"So I heard; 'Lias told me just now on his way down to the village. He said he wouldn't be gone long, for the Colonel wasn't to home.—I wonder what they've turned on all the lights for?" she said, craning her neck to look farther up the road.
Aileen made no reply. She cautioned her again to keep Rag at home. A series of muffled but agonized yelps followed her down the walk.
She stood still in the road and looked about her. Everywhere the great quarry arc-lights were sending their searching rays out upon the quarries and their approaches.
"What shall I do—oh, what shall I do!" was her hopeless unuttered cry.
It seemed to Aileen Armagh, standing there in the road at the entrance to the bridge, as if a powerful X-ray were being directed at that moment upon her whole life so far as she remembered it; and not only upon that, but upon her heart and soul—her thoughts, desires, her secret agony; as if the ray, in penetrating her body and soul, were laying bare her secret to the night:—she still loved him.
"Oh, what shall I do—what shall I do!" was the continual inner cry.
Life was showing itself to her in this experience, as seen through the lens of a quickened imagination, in all its hideousness. Never had she experienced such a sense of loneliness. Never had she realized so forcibly that she was without father and mother, without kin in a foreign country, without a true home and abiding-place. Never had it been brought home to her with such keen pain that she was, in truth, a waif in this great world; that the one solid support for her in this world, her affections, had been ruthlessly cut away from under her by the hand of the man she had loved with all the freshness and joy of her young loving heart. He had been all the more to her because she was alone; the day dreams all the brighter because she believed he was the one to realize them for her—and now!
She walked on slowly.
"What shall I do—what shall I do!" was her inward cry, repeated at intervals. She crossed the bridge. All was chaotic in her thoughts. She had supposed, during the last two months, that all her love was turned to hate,—she hoped it was, for it would help her to bear,—that all her feeling for him, whom she knew she ought to despise, was dead. Why, then, if it were dead, she asked herself now, had she spoken so vehemently to Luigi? And Luigi—where was he—what was he doing?

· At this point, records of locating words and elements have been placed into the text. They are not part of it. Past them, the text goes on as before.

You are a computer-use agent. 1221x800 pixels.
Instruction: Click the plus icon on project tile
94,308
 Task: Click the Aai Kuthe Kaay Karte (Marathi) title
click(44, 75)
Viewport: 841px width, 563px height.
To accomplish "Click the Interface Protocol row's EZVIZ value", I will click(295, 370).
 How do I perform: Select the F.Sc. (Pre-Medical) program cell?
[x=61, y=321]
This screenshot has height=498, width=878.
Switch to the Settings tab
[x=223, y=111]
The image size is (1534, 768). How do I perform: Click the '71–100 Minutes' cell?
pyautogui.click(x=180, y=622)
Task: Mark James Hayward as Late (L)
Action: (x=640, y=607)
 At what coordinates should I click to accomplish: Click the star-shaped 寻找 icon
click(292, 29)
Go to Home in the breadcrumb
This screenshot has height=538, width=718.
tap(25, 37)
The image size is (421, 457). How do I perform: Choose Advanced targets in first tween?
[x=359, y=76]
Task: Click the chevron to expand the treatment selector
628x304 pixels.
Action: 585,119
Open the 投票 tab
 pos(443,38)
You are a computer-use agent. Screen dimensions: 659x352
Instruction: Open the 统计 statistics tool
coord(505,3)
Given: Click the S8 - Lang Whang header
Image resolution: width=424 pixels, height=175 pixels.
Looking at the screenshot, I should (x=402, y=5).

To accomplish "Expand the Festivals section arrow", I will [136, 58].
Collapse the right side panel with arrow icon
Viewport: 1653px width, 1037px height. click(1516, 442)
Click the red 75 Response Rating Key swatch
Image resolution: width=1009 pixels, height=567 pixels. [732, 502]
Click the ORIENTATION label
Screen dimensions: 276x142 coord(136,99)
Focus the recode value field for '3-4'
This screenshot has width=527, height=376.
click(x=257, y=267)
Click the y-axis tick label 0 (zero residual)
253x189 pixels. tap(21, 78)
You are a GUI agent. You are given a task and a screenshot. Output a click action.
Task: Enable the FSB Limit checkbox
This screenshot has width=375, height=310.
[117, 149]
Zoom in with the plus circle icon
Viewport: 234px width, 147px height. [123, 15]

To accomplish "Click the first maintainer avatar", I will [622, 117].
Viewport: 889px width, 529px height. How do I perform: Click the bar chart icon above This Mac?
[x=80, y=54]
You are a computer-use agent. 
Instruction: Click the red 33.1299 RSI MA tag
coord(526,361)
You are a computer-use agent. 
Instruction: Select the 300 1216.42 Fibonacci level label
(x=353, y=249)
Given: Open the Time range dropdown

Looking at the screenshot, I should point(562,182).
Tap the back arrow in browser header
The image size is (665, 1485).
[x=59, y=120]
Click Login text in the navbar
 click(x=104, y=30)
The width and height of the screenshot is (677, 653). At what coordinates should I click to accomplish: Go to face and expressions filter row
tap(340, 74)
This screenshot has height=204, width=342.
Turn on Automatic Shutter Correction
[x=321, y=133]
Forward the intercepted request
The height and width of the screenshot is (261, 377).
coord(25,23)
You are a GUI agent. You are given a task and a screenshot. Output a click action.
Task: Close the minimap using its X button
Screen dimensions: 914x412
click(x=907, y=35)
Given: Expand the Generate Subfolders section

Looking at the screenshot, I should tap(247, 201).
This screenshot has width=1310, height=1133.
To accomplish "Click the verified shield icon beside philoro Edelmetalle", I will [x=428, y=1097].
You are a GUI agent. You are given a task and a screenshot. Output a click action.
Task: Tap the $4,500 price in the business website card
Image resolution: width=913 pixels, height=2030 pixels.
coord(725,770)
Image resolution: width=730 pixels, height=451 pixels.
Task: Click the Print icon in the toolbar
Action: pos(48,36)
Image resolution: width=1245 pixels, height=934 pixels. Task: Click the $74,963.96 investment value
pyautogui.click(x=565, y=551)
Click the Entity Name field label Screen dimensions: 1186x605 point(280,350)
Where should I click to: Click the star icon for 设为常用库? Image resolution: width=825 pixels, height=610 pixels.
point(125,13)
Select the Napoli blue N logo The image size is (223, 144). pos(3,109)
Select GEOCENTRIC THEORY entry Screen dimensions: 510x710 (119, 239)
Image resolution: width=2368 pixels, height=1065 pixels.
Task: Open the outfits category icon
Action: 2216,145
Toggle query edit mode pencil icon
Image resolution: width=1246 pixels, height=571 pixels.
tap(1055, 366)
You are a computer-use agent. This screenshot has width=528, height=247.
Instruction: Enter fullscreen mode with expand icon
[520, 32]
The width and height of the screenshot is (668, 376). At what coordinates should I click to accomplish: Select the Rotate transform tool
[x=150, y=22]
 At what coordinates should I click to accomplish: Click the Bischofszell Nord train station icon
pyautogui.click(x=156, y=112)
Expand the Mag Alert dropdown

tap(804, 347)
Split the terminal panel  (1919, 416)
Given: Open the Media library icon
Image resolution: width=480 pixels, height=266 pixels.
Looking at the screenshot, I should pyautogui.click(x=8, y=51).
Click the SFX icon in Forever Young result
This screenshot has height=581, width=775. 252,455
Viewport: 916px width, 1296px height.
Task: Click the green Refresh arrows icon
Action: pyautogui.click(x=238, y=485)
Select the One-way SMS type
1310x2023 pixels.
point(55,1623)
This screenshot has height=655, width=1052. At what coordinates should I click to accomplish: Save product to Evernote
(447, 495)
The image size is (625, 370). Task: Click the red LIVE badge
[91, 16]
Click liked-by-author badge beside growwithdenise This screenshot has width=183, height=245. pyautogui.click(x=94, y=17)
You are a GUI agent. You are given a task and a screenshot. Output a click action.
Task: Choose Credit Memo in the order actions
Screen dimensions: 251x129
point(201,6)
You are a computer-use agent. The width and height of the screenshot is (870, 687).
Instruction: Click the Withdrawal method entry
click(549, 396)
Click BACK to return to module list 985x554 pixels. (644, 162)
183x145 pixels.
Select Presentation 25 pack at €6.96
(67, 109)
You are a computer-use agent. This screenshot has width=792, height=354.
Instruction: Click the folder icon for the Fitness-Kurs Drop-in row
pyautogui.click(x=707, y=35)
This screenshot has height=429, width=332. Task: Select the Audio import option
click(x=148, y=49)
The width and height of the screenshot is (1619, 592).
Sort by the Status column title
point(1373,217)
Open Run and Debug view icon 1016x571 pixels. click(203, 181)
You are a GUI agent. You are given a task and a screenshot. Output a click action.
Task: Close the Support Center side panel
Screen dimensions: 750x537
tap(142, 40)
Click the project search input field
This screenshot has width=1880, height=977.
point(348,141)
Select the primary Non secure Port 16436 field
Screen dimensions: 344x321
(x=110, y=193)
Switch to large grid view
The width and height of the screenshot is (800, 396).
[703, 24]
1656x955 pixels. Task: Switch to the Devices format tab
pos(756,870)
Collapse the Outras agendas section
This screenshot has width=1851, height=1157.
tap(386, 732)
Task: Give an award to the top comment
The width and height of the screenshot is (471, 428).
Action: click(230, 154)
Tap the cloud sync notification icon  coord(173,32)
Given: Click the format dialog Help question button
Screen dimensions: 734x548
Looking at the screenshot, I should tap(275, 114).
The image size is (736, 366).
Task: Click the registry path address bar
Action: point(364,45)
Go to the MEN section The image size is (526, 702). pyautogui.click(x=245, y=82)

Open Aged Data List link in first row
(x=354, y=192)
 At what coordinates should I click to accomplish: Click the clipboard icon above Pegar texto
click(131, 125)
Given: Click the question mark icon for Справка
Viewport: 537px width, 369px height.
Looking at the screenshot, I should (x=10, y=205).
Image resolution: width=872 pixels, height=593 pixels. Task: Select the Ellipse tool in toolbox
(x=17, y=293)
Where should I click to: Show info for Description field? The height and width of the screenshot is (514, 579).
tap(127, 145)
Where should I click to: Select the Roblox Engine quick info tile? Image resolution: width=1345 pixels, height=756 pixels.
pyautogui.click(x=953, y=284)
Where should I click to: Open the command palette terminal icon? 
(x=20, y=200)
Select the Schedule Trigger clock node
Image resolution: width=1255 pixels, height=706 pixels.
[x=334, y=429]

What was it produced that nervous shock when she learned the last truth from Dulcie Caukins? Was it her shame at his dishonor? No—she knew by the light of the X-ray piercing her soul that the thought of his imprisonment meant absence from her; after all that had occurred, she was obliged to confess that she was still longing for his presence. She hated herself for this confession.—Where was he now?